¿Puedes actualizar el pasaje del extracto sobre la humillación que empieza en las palabras "Nuestro espanto hacia" y termina después de "de nuestra persona.", poniendo "impulso" donde dice "instinto"?

■ Extracto ■
■ ■ ■ ■ ■ ■ ■
Nuestro espanto hacia la ignominia nace de ese “instinto” que protege a nuestra intimidad; nos atemorizamos porque ese “instinto” nos inyecta cierta moral (ya sea natural o inculcada) que conviene a la no-exteriorización de ciertos actos para, así, evitar a toda costa la ridiculización de nuestra persona.
La humillación no es otra cosa que la publicación de nuestros más íntimos secretos, de nuestra perfidia, nuestra oscuridad, incapacidades, ignorancias… nuestra locura, nuestro lado animal… nuestra intimidad…
Es decir, el arte de la ridiculización trata sobre el proceso mediante el cual se revelan nuestros defectos ante una sociedad que admite únicamente cualidades: nos avergonzamos de nuestra imperfección ante un orden colectivo que pretende ser perfecto; y no obstante, la sociedad no es sencillamente el producto de la adición de la genialidad y la utilidad de cada sujeto, sino realmente la suma de las imperfecciones de los imperfectos individuos: ¿o es que acaso las normas jurídicas que rigen a un Estado poseen la capacidad del “sentido común” que ciertamente posee cada persona como parte separada de aquel conjunto?; es decir, el mundo entero podría saber y afirmar la culpabilidad de un criminal, mas si no existe prueba alguna de ello, dicho delincuente saldrá libre a las calles…
Francamente, yo podría imaginar miles de casos en donde los criminales son liberados por algún “error” dentro del juicio, alguna laguna en el marco jurídico o simplemente por una falta de formalidad en el proceso penal protocolizado de una nación… Incluso bastaría con la ignorancia, omisión, desviación o alteración de algún detalle importante dentro o fuera del juicio para que resulte “imposible” juzgar al criminal… ¿No es esto, sinceramente, una falta de “sentido común” dentro de la normatividad legal?; ¿qué no los jueces lentamente se convierten en esclavos de la especificación de las leyes: el hombre juzgador se vuelve –a través del tiempo – un robot resolutorio?
Y es que tendemos al orden perfecto de las cosas sin comprender que el exceso de orden es precisamente un vicio, una imperfección… o, lo que es igual, ¡un desorden!
Es decir, mucho orden conlleva a un desorden: el camino a la perfección conduce a la imperfección, pues ello lleva, ineludiblemente de la mano, al vicio de la ambición humana… Bastará conocer la mítica historia de Ícaro: el que quiera ser sol, primero deberá deshacerse de su humanidad, lo cual sólo se adquiere a través de la muerte… Somos hombres, no dioses: somos humanos, somos imperfectos…
 
Así entonces, la humillación es el némesis principal e ineludible de la armonía social, pues supone la validación y confirmación de la existencia de aquello que derrumba los valores sobre los cuales se pretende construir el camino hacia una seductora y convincente ilusión de utopía: la presencia imborrable de la individualidad humana… Es decir, mientras el Estado se ocupa de criar a un gigantesco ente-colectivo llamado pueblo/sociedad, de desocupa, al mismo tiempo, de fomentar el desarrollo de la individualidad del hombre; o, lo que es lo mismo, la intimidad de las personas tiende a su nulificación en sacrificio al orden social: a mayor Estado, menor individuo.
■ ■ ■ ■ ■ ■ ■
Registros contenidos en un conjunto de datos:
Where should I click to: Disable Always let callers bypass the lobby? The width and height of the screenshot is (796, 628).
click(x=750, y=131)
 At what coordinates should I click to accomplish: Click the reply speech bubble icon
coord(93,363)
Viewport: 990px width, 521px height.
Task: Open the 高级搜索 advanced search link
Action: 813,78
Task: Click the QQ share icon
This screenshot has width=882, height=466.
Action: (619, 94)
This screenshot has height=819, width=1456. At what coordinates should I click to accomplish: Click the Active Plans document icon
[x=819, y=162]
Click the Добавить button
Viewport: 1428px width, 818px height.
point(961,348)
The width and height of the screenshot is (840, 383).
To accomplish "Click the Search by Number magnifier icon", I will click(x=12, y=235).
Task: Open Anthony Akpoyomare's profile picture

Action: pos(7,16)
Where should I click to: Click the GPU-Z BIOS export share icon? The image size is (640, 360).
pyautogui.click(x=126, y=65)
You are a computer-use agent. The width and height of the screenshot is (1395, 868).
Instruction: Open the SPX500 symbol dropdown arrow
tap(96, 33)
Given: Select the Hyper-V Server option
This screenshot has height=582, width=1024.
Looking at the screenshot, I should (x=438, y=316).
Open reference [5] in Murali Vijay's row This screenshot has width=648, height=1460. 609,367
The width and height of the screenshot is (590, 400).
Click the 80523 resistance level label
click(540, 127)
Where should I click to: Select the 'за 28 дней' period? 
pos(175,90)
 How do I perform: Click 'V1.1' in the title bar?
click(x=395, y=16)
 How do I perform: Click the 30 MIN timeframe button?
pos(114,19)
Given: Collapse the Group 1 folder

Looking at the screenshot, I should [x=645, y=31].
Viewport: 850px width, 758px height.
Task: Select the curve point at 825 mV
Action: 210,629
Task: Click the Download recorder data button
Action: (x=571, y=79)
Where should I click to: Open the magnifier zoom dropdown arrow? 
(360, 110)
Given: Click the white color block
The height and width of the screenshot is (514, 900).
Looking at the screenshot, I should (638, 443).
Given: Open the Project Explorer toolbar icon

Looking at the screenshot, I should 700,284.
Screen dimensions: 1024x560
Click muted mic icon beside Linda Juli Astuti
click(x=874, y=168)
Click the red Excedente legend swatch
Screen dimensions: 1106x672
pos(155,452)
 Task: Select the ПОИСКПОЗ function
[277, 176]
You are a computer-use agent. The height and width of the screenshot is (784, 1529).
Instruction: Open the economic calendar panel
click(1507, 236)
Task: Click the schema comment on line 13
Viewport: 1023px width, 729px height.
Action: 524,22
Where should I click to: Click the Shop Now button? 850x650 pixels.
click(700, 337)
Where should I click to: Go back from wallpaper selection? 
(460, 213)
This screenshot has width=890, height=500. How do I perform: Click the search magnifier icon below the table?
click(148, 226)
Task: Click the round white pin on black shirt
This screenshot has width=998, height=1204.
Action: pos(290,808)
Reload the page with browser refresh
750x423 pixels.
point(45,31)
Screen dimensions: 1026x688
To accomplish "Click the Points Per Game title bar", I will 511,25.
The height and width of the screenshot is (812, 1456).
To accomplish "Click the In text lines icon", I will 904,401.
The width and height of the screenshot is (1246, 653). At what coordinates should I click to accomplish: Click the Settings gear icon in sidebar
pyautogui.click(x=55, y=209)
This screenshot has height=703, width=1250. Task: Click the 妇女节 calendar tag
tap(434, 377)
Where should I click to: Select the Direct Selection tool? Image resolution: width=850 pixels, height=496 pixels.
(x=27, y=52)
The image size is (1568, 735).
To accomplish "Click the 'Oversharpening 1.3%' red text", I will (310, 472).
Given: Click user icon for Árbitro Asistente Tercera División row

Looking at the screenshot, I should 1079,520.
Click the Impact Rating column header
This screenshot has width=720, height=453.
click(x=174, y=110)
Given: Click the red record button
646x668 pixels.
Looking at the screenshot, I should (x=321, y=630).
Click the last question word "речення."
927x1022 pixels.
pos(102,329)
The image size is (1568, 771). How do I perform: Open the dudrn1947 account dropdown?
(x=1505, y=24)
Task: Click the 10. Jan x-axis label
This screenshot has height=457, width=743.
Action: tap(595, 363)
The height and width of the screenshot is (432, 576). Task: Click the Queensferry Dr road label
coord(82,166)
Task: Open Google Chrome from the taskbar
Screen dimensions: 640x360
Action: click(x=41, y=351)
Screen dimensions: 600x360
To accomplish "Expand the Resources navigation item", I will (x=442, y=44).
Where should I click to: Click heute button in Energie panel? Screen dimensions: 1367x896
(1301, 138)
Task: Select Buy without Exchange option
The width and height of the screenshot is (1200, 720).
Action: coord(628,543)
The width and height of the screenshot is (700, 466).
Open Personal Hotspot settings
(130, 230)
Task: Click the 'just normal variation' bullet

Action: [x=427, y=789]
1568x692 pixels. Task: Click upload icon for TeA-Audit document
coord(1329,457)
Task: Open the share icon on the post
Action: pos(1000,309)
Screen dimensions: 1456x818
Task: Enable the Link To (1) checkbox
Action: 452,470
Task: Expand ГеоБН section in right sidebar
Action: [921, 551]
■ ■ ■ ■ ■ ■ ■
■ Tarea resuelta ■
Nuestro espanto hacia la ignominia nace de ese “impulso” que protege a nuestra intimidad; nos atemorizamos porque ese “impulso” nos inyecta cierta moral (ya sea natural o inculcada) que conviene a la no-exteriorización de ciertos actos para, así, evitar a toda costa la ridiculización de nuestra persona.